HBase is a Hadoop ecosystem component that I would describe as an all-rounder in the big data analytics playground. Let me explain with an example. Take a typical Hadoop-based big data analytics project – be it building a decision tree/random forest model or a recommender system or a regression model. The data pipeline in the project can be depicted as below.
This phase of the project can easily take a few months or a few quarters and some of these exercises are iterative as well. During this period usually, additional data will arrive with new records and updates to existing records. New ones can be appended to the existing data on Hadoop; however, updating existing records can be cumbersome. This is where HBase can be very valuable as a data store because of its ability to provide random real-time read/write access to your big data as mentioned on the official website of HBase.
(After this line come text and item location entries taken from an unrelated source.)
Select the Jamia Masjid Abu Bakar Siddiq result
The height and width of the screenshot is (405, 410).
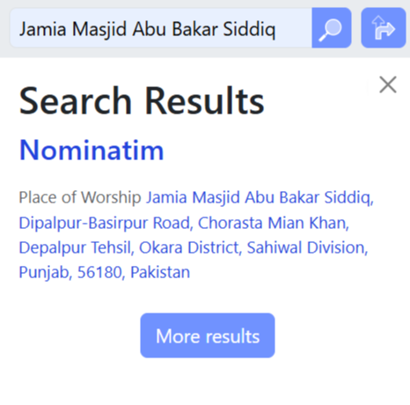click(x=260, y=197)
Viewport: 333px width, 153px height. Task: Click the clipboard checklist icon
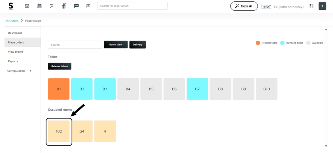click(51, 6)
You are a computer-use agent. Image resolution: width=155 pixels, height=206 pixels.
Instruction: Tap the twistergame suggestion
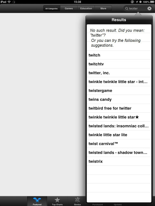(x=119, y=91)
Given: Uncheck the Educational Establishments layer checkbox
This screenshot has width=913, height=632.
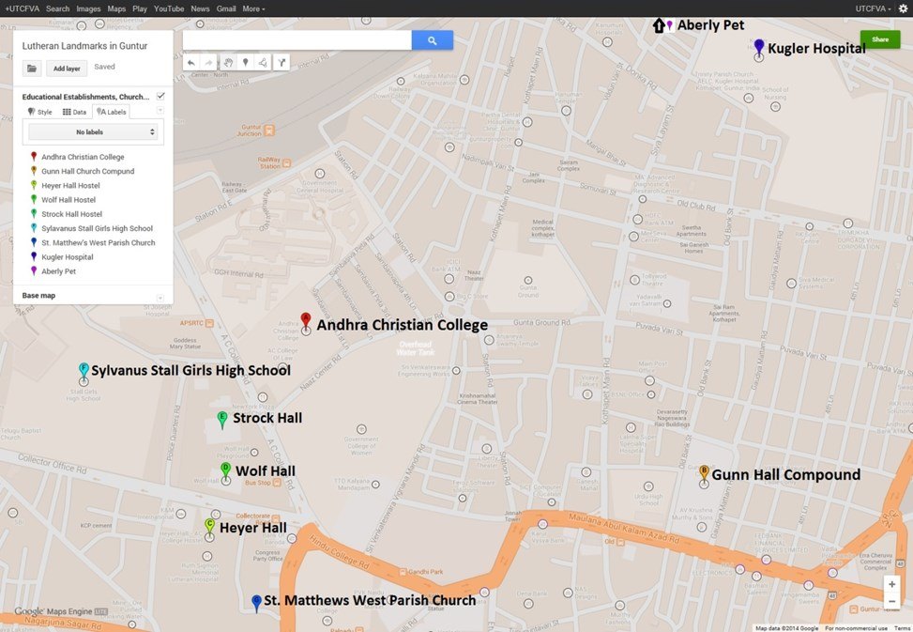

HBase is an open-source, distributed, versioned, non-relational database modelled after Google’s Bigtable and runs on top of hadoop. It is built to handle tables of billions of rows and millions of columns. The following illustrates HBase’s data model without getting into too many details.
HBase’s data model is quite different from that of an RDBMS. An HBase table consists of rows and column families. Each column family can contain any number of columns. Rows are sorted by row keys. There are no data types in HBase; data is stored as byte arrays in the cells of HBase table. The content or the value in cell is versioned by the timestamp when the value is stored in the cell. So each cell of an HBase table may contain multiple versions of data. As any row or cell of any row can be directly accessed using the row key, HBase affords us random read/write access to any required row among the billions of rows of big data.
The logical representation of the rows in an HBase table can be shown as below:
HBase comes with a command line interface – HBase shell. Using HBase shell you can – create an HBase table, add rows into it, get rows based on the row key and run commands like scan which displays all the rows, filter which filters rows based on specified criteria and a few other ones.
We can work with HBase using Pig which is very useful to upload data in bulk into HBase tables. For example you can load the following records into an HBase table using the Pig script given below.
1,Richard Hernandez,6303 Heather Plaza,Brownsville,TX,78521
2,Mary Barrett,9526 Noble Embers Ridge,Littleton,CO,80126
3,Ann Smith,3422 Blue Pioneer Bend,Caguas,PR,00725
4,Mary Jones,8324 Little Common,San Marcos,CA,92069
5,Robert Hudson,10 Crystal River Mall ,Caguas,PR,00725
6,Mary Smith,3151 Sleepy Quail Promenade,Passaic,NJ,07055
7,Melissa Wilcox,9453 High Concession,Caguas,PR,00725
8,Megan Smith,3047 Foggy Forest Plaza,Lawrence,MA,01841
9,Mary Perez,3616 Quaking Street,Caguas,PR,00725
10,Melissa Smith,8598 Harvest Beacon Plaza,Stafford,VA,22554
11,Mary Huffman,3169 Stony Woods,Caguas,PR,00725
12,Christopher Smith,5594 Jagged Embers By-pass,San Antonio,TX,78227
To try it out follow these steps:
create ‘customer’, ‘details’
pig –x local
input_data = LOAD ‘customerdet.csv’ USING PigStorage(‘,’);
dump input_data;
STORE input_data INTO ‘hbase://customer’ USING org.apache.pig.backend.hadoop.hbase.HBaseStorage(‘details:name details:address details:city details:state details:zipcode’);
scan ‘customer’
We can use the same library pig.backend.hadoop.hbase.HBaseStorage to read (load) the data from Hbase into Pig scripts for any data manipulation or transformations.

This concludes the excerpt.